# start of Data shown
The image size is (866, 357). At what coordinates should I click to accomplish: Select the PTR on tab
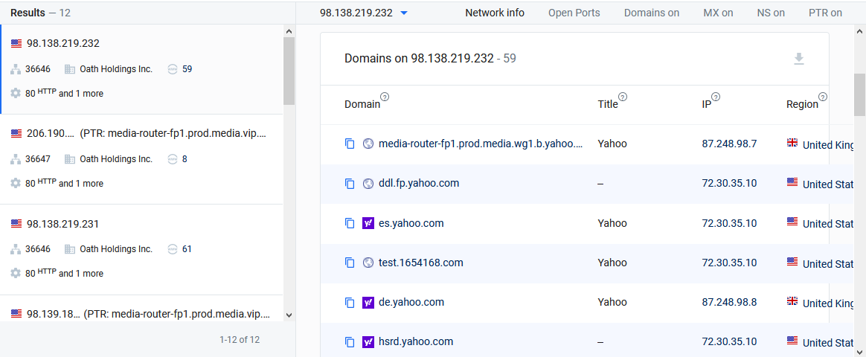[x=825, y=13]
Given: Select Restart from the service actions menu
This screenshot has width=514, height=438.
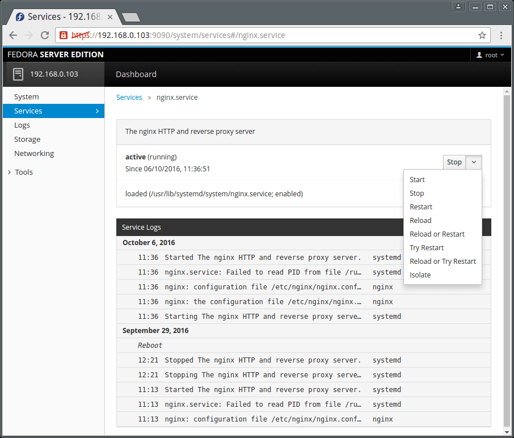Looking at the screenshot, I should coord(421,207).
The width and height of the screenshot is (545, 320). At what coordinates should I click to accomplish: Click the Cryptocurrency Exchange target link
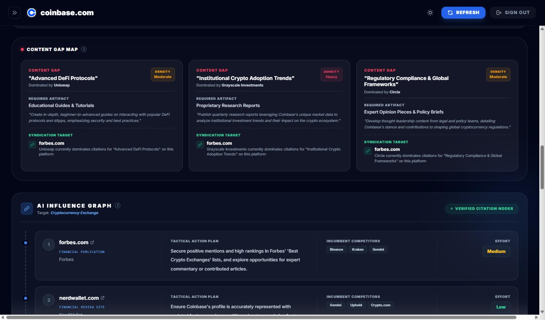74,213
# end of Data shown
Task requirements | Put each line of the rows above into a JSON list of strings, one string per line, skipping blank lines and omitting the pictures.

Exercise answer |
[
  "The image size is (866, 357). At what coordinates should I click to accomplish: Select the PTR on tab",
  "[x=825, y=13]",
  "Given: Select Restart from the service actions menu",
  "This screenshot has width=514, height=438.",
  "Looking at the screenshot, I should coord(421,207).",
  "The width and height of the screenshot is (545, 320). At what coordinates should I click to accomplish: Click the Cryptocurrency Exchange target link",
  "74,213"
]